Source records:

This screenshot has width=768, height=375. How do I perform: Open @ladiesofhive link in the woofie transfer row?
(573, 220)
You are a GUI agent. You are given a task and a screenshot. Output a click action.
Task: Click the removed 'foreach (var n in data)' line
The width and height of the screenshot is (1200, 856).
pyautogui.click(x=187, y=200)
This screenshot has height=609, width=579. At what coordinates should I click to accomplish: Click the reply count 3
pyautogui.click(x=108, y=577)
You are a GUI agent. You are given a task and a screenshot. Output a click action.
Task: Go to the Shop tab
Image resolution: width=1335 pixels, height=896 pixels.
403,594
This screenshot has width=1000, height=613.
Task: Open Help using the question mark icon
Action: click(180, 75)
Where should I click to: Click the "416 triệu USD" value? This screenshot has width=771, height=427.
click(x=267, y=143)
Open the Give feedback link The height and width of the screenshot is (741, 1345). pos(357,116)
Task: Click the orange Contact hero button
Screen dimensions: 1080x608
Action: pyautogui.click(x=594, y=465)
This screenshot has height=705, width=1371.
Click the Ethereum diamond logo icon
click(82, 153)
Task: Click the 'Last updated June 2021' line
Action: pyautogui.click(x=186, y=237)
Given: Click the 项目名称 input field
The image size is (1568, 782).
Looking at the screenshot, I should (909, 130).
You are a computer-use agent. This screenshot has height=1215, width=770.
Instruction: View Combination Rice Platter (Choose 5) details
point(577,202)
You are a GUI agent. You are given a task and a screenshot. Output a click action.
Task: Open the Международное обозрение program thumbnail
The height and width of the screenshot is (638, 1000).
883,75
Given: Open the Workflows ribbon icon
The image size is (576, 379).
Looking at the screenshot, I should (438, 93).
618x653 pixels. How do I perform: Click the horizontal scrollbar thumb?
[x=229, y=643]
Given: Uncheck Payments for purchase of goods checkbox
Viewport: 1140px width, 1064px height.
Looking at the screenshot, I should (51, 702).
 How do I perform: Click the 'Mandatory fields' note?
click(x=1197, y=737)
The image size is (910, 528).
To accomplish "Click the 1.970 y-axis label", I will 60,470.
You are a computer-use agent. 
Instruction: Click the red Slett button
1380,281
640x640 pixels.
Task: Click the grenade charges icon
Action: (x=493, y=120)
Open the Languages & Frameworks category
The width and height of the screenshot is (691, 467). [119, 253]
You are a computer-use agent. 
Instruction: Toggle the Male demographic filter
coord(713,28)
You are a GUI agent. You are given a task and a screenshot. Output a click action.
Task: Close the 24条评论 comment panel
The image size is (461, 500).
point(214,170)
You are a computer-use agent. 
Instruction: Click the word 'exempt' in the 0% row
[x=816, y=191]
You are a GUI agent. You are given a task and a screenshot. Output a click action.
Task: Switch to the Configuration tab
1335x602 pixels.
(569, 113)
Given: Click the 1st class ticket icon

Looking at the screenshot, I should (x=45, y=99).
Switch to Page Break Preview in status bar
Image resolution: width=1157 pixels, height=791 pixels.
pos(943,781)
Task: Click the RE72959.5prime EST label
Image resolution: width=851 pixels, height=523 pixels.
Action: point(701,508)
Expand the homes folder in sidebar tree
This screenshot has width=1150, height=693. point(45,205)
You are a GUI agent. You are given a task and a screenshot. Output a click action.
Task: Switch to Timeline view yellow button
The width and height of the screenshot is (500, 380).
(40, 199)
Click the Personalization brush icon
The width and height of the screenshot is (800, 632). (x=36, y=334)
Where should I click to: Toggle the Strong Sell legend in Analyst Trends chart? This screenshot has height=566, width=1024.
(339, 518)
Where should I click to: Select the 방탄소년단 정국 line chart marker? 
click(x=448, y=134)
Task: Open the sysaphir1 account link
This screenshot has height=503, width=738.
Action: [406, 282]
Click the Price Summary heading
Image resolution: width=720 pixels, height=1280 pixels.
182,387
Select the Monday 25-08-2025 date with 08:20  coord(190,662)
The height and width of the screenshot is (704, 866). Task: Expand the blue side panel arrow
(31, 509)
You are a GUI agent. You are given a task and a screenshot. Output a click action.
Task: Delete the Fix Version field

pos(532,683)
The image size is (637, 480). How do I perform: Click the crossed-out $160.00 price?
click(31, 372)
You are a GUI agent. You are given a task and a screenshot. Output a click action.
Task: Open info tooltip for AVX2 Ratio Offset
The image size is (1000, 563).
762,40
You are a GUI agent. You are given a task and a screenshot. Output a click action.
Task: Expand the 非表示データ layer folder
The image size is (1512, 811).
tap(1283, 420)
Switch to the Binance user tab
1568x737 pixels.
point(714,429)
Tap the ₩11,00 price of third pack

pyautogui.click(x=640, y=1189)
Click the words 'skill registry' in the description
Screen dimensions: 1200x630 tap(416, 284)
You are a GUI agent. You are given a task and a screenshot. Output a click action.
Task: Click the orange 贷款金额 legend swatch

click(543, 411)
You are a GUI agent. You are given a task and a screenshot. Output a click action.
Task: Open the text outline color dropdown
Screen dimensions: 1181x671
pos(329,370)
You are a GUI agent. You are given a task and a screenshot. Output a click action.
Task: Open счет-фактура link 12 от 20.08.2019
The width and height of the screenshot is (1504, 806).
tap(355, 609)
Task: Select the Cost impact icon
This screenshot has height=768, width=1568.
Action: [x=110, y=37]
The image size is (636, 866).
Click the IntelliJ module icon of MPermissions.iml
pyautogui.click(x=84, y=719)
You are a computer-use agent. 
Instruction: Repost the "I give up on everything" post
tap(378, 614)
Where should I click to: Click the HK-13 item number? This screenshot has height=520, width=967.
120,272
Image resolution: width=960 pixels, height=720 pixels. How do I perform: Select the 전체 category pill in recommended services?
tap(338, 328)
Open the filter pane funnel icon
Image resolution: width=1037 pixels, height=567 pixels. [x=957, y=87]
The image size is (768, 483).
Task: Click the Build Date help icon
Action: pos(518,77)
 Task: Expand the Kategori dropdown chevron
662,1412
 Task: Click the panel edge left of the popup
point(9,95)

| Requirement |
Set down exactly what runs from the line containing "Task: Expand the Kategori dropdown chevron" through the last line above, both lines included.

| Task response |
 Task: Expand the Kategori dropdown chevron
662,1412
 Task: Click the panel edge left of the popup
point(9,95)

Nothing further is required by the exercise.